HOW TO COMPLETE THIS TASK> In the records below, find the lines that include "will" and copy each.

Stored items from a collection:
· · · ·
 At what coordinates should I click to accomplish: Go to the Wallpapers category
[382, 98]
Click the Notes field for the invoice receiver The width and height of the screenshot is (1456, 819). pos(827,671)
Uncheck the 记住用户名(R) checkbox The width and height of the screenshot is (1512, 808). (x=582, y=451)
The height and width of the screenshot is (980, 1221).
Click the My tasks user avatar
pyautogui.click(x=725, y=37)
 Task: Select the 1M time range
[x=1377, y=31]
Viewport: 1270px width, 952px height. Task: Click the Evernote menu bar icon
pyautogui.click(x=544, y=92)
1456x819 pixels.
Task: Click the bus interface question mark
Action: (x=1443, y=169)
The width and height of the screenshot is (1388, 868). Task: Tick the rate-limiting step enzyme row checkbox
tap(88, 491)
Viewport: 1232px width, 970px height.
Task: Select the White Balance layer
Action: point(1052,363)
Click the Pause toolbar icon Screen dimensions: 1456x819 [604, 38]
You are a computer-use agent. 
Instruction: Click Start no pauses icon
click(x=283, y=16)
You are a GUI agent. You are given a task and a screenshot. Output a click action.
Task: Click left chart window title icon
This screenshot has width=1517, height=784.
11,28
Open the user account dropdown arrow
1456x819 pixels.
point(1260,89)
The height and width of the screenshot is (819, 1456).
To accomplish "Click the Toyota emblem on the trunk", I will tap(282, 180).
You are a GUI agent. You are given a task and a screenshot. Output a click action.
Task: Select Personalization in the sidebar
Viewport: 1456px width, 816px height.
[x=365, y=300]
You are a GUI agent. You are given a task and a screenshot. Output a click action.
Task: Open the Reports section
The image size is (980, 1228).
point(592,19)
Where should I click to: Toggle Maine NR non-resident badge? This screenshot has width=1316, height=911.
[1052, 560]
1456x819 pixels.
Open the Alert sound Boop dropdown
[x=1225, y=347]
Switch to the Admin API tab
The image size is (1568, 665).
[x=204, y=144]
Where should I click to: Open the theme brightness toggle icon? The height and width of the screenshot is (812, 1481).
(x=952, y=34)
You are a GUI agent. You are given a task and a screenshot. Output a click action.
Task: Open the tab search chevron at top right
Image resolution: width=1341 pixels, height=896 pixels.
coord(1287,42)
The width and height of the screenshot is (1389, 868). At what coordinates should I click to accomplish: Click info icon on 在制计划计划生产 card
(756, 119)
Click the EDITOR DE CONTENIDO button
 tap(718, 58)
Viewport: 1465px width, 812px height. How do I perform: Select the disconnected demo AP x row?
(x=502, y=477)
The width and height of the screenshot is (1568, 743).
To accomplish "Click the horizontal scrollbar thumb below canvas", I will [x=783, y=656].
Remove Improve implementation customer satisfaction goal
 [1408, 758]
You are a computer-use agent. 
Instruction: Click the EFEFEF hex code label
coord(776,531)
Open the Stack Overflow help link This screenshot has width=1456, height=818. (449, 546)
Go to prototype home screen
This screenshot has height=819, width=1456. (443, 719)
· · · ·
RESULT OF THE TASK>
To accomplish "Click the Toyota emblem on the trunk", I will tap(282, 180).
To accomplish "Click the horizontal scrollbar thumb below canvas", I will [x=783, y=656].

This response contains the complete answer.